The selection of Kevin McLaughlin at No 6 is another decision that seems to prioritise our line-out. McLaughlin is having a tremendous season for Leinster and would certainly have the edge on Sean O'Brien as a jumping option. But, as a ball-carrier, O'Brien has been on fire all year. In fact, in terms of getting over the gain line with ball in hand, I wouldn't put him far behind Stephen Ferris.
It seems to me that, in Leo Cullen, Paul O'Connell, Jamie Heaslip and David Wallace, we already have four pretty formidable jumping options. Adding McLaughlin as a fifth might be deemed a bit of a luxury when traded against O'Brien's ball-carrying abilities around the field. You see, it strikes me that ball retention today is going to be every bit as important as ball-winning. With this in mind, I would certainly expect to see O'Brien as an impact sub at some point.
Hindsight, of course, offers a fresh perspective to Paddy Wallace's selection at out-half for the 'A' international in Bath last Sunday. Given that Wallace had not played at No 10 for some time, it seemed strange that he be given the jersey ahead of the likes of Ian Humphreys, Ian Keatley or even Niall O'Connor.
But Jonathan Sexton's dead leg now makes that look an inspired call by Declan Kidney.
Aside from the obvious full-frontal from the Azzurri scrum, it will be interesting to see what else Nick Mallett has up his sleeve for Ireland in terms of Italian attack.
Over the past two seasons, the experiment of using players out of position has cost Mallett. The selections of talented centre Andrea Masi at out-half two years ago and then of flanker Mauro Bergamasco at scrum-half last season, made for real car-wreck rugby.

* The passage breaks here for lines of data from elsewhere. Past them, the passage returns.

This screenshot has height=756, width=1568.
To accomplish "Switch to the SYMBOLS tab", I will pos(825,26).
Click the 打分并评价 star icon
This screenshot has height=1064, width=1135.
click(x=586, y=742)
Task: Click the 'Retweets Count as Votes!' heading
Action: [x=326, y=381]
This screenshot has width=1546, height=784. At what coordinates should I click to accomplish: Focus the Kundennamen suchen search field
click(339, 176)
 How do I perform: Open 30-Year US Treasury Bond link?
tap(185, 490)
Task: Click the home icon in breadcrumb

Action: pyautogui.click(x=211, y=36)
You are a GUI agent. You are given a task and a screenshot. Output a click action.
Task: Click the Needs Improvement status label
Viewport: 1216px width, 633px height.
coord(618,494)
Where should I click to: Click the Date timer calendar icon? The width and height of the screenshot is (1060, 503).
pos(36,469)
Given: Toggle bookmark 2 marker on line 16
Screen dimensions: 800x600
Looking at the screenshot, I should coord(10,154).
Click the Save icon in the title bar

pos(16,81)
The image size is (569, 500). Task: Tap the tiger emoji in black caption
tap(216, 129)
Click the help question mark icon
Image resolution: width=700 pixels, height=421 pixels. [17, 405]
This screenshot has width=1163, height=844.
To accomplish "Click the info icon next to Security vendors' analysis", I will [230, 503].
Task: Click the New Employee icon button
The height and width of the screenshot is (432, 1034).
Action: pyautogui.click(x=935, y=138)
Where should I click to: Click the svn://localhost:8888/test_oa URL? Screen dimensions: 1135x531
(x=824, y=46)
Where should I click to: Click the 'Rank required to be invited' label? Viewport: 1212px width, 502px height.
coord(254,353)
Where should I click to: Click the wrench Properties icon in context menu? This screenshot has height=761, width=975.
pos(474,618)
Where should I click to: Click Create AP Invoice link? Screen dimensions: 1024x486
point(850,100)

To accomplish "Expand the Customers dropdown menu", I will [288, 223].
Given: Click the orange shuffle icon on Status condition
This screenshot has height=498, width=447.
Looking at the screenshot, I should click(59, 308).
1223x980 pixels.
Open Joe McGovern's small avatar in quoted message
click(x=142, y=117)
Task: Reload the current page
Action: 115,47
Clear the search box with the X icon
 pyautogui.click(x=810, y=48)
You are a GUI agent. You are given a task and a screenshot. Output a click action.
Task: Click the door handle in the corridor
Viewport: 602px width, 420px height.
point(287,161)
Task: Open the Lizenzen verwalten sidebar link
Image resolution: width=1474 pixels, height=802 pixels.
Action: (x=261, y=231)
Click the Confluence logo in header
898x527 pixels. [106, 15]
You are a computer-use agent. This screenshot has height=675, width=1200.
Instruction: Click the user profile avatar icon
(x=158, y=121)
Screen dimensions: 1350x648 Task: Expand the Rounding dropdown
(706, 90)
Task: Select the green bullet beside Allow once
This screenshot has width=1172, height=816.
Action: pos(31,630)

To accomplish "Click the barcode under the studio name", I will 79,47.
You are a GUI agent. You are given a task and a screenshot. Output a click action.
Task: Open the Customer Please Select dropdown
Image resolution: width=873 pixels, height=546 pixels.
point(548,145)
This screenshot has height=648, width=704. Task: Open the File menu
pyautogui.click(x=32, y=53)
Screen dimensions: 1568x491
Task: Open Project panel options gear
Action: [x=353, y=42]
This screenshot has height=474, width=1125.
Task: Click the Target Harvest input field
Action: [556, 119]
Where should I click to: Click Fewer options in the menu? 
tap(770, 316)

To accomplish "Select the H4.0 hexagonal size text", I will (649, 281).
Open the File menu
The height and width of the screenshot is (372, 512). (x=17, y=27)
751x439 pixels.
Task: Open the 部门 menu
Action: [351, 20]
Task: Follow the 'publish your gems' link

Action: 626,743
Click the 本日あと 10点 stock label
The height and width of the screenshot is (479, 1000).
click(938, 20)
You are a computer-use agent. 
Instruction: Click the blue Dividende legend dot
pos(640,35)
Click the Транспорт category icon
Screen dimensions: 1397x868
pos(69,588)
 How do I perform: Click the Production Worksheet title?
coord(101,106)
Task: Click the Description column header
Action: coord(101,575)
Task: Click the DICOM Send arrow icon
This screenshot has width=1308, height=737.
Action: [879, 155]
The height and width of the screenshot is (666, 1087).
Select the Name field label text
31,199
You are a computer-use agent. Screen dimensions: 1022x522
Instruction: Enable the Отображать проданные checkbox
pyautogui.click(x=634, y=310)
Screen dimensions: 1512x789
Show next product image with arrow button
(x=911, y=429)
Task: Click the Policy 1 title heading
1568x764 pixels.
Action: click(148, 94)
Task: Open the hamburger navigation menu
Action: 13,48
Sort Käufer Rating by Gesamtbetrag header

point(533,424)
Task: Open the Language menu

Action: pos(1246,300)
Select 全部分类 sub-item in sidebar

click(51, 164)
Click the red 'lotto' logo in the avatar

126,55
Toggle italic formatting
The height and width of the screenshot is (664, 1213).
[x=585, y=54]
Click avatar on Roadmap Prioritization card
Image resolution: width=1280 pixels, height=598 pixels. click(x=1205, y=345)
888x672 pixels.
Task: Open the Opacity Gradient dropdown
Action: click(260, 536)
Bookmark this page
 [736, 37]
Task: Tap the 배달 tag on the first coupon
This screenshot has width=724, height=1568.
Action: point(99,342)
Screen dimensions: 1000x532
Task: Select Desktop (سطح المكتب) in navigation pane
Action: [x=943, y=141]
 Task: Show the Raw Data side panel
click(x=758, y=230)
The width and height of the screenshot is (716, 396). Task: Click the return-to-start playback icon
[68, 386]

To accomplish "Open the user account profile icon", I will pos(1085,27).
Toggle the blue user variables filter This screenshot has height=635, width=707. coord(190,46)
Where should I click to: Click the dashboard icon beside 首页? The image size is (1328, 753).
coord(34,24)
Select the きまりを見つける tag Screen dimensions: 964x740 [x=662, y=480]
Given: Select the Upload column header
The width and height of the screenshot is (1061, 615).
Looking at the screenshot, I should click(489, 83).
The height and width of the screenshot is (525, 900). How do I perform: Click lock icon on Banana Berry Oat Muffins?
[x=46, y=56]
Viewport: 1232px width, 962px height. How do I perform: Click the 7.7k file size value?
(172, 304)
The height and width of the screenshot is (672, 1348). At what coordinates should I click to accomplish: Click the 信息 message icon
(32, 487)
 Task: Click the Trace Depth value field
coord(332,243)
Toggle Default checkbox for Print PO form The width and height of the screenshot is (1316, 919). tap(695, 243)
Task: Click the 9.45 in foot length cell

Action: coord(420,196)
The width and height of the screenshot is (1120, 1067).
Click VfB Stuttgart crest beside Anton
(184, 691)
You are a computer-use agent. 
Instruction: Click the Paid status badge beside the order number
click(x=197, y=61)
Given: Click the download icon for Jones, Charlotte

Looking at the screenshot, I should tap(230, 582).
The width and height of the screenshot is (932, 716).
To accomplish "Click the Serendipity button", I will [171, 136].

He has also encouraged Italy to run more frequently with the ball, something that takes them out of their comfort zone. Maybe not quite as much as the John Kirwan era did, but certainly more than the reign of Mallett's immediate predecessor, Pierre Berbizier.
Italy never look entirely comfortable trying to stretch the game. They had Ireland under pressure through the early stages in Rome last year, but then -- attacking wide directly from a line-out -- their scrum-half, Paul Griffen, threw an intercept pass to Tommy Bowe. The rest is history.
I suspect that being without their inspirational captain, Sergio Parisse, might change Mallet's thinking on their style of play. It will certainly be interesting to see if Italy revert to their traditional gameplan, trench warfare and a staple diet of high kicks for the Irish back three.
That strategy makes life more difficult for any team playing Italy and Ireland are no exception. Expect to see the 'old' Italy today.
Incidentally, Mallett's team talk was effectively written for him last week with the announcement that Italian clubs would not be able to afford the buy-in cost for participation in the Magners League.
The price tag of over €3m per annum for three years has infuriated the Italians who, hardly surprisingly, are unable to create that sort of annual equity.
No doubt, Mallett will be telling his team in Dublin today that their 'Celtic friends' don't really want Italy at the Magners table for dinner. And he will be encouraging them to summon the requisite response.
Whether or not he gets that, the fundamentals will not change, though. Italy are here with a formidable scrum, but little beyond that. Deal with the Azzurri front three and Ireland have all the aces outside to open their Grand Slam defence with a comfortable victory. Expect the piano players to hit the right notes.